Apesar de todas as medidas sanitárias, um bilhão de pessoas vão morrer, nesse século, em decorrência da exposição ao fumo (World Lung Foundation 2012). São cinco vezes a atual população brasileira. Quase a população de toda a China.
As pessoas são livres para viver ou morrer como bem entendem. O problema são os outros, que pagam o pato, ou a conta. O sujeito encher a cara de uísque e bater o carro em um poste é uma coisa. Encher a cara de uísque e matar uma família é outra. O problema maior é sempre as consequências.
Os falcões de guerra dos Estados Unidos encontraram um jeito de conviver com as consequências de suas bombas. Quando matam crianças e inocentes, com ou sem uísque na cabeça, chamam de efeito colateral. É um jeito de ver as coisas.
Morrer em decorrência da exposição ao fumo gera três consequências, uma humanitária, uma econômica e uma social:
- Consequência humanitária: uma vida humana se perde por causa de uma substância comprada no bar da esquina.
- Consequência econômica: Uma gigantesca cadeia produtiva se sustenta vendendo substâncias letais. A indústria do fumo movimenta, somente no Brasil, R$ 6 bilhões por ano.
- Consequência social: o setor de saúde pública gasta meio bilhão de reais por ano para tratar pessoas que ficam doentes por causa da indústria do cigarro. Dinheiro que poderia tratar outras coisas.
O poder do tabaco
A Souza Cruz – que pertence a British American Tobacco, controla cidades inteiras no interior de Santa Catarina e do Rio Grande do Sul.
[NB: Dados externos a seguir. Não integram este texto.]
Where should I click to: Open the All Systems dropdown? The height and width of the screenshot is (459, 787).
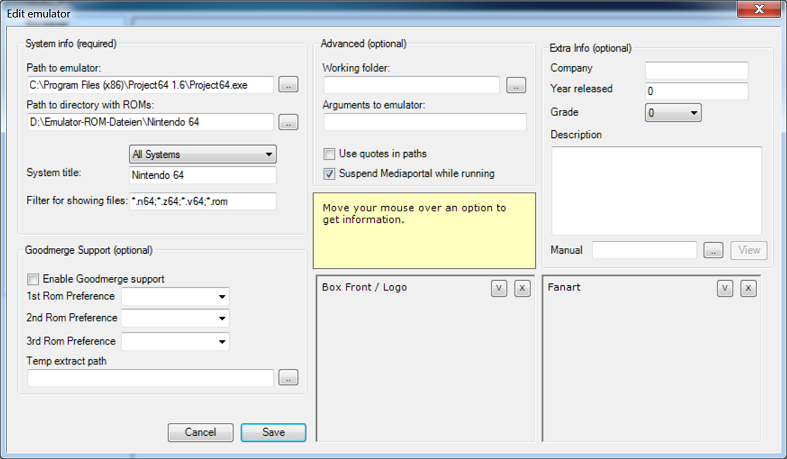(203, 155)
São cidades literalmente dependentes do tabaco. Os agricultores, muito bem pagos, migraram da produção de alimentos para a produção de fumo.
A nível local, a Souza Cruz elege prefeitos e vereadores. A nível regional e nacional, elege deputados que defendem seus interesses. É o resultado do financiamento privado de campanha, anomalia difícil de erradicar, pois interessa às empresas e aos políticos, que ciscam na porta dos cofres das empresas.
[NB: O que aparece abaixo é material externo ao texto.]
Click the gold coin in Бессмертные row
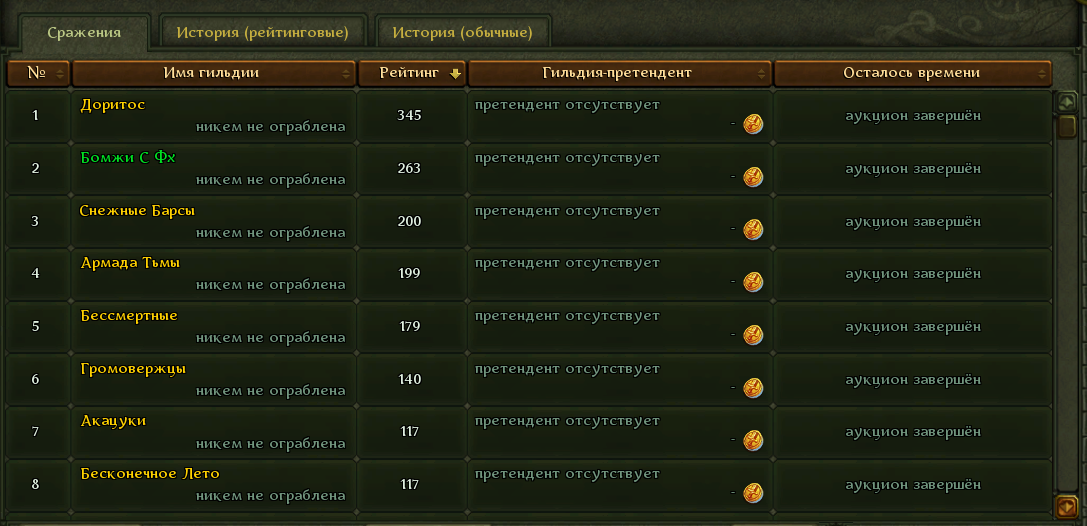This screenshot has height=526, width=1087. pyautogui.click(x=753, y=335)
Entre 1975 e 2000, os Estados Unidos evitaram 800 mil mortes em decorrência do tabaco. Economizaram bilhões de dólares em tratamentos. Por aqui, pouca coisa mudou, principalmente por causa do lobby do setor. E dos políticos, você sabe, os que ciscam na porta dos cofres das empresas.
O povo brasileiro é quem paga a conta das mortes provocadas pela Souza Cruz e por outras empresas menos famosas. Os hospitais brasileiros estão lotados de pessoas com doenças causadas pelo fumo: câncer, infarto, enfisema.
Pesquisadores da Fundação Osvaldo Cruz publicaram um relatório que diz o seguinte: para as enfermidades citadas acima, 35,9% dos homens e 27% das mulheres internados na rede hospitalar ficaram doentes por causa do cigarro.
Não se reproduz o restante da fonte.